**Text**
----------

Durch diese eher ungewöhnliche Fahrerplatzierung bot sich die Möglichkeit an, gleich zwei Beifahrer im Cockpit unterzubringen. Deren Sitze befinden sich schräg nach hinten versetzt hinter dem Mittelsitz auf beiden Seiten. Als Grundlage dient ein Carbon-Monocoque inklusive Dachbereich, an dem neben Hilfsrahmen an Front und Heck auch die Karosserieteile befestigt werden. Die Türen öffnen wie Schmetterlingsflügel weit ins Dach. Vorn verbirgt eine kleine Klappe einige Service-Einfüllstutzen, einen Kenwood-CD-Player und das Bordwerkzeug. Im Heck gibt die verglaste Klappe den Weg zum Triebwerk frei und entriegelt geöffnet zudem eine weitere Serviceklappe dahinter. Kofferraum? Ja, gibt es, sogar zweifach. Beide sitzen hinter den Türen und kamen ab Werk mit einem fünfteiligen, maßgeschneiderten Gepäckset.

Gemeinsam mit der BMW Motorsport GmbH (heute BMW M GmbH) unter Leitung von Paul Rosche entstand ein 6,1 Liter großer V12-Saugmotor inklusive variabler Nockenwellenverstellung (VANOS) und Einzeldrosselklappen für den McLaren F1. Als Basis diente das Zwölfzylindertriebwerk aus dem 850 CSi, den BMW bereits ein wenig für den damals geplanten aber nie in Serie umgesetzten M8 weiterentwickelt hatte. Die Leistung in Höhe von 461 kW/627 PS ist bis heute ein Bestwert für nicht aufgeladene Motoren. Im Gegensatz zu anderen Herstellern plante McLaren den F1 ursprünglich als reines Straßenfahrzeug. Erst durch steigende Nachfragen der Kundschaft kooperierte man mit der britischen Firma Lanzante, um aus dem Straßensportler eine GT1-Variante für die GT-Meisterschaften zu machen. Der entsprechende GTR debütierte 1995, zwei Jahre nach dem Straßenauto, und gewann auf Anhieb die 24 Stunden von Le Mans.

----------

**Datenauszug**
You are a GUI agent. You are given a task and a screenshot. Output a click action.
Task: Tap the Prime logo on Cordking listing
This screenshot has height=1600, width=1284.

----------

**Aufgabe**
Setze den Text über den McLaren F1 im Anschluss an seinen letzten Satz fort. Die Daten stammen aus einer anderen Quelle als der Text.

**Antwort**
Als Erinnerung an diesen eher unerwarteten Erfolg legte McLaren eine Sonderserie von fünf Exemplaren plus einem Prototypen auf, die auf den Namen F1 LM getauft wurde. Optisch zeichnete sich dieses Sondermodell durch Frontspoiler und Heckflügel im Stil des Rennfahrzeugs aus. An den Seiten kamen zusätzliche Lufteinlässe zum Einsatz. Da nur fünf Fahrzeuge entstanden und davon zwei schwarz lackierte Exemplare bis heute in der Sammlung des Sultan von Brunei verstauben, ist die Nachfrage nach diesen Fahrzeugen durchaus als ‚hoch‘ einzustufen. McLaren reagierte darauf mit einem ab Ende der 1990er Jahre angebotenen Umbausatz, dem ‚High Downforce Kit‘ (HDF Kit), durch den normale Straßenversionen eine neue Frontschürze inklusive Spoilerlippe und einen fest montierten Heckflügel erhielten. Neun Kunden griffen zu, ein Fahrzeug wurde in der Zwischenzeit wieder auf den Originalzustand zurückgerüstet. Zudem rüstete Lanzante 13 der 28 gebauten GTR-Rennversionen für die Benutzung auf der Straße um.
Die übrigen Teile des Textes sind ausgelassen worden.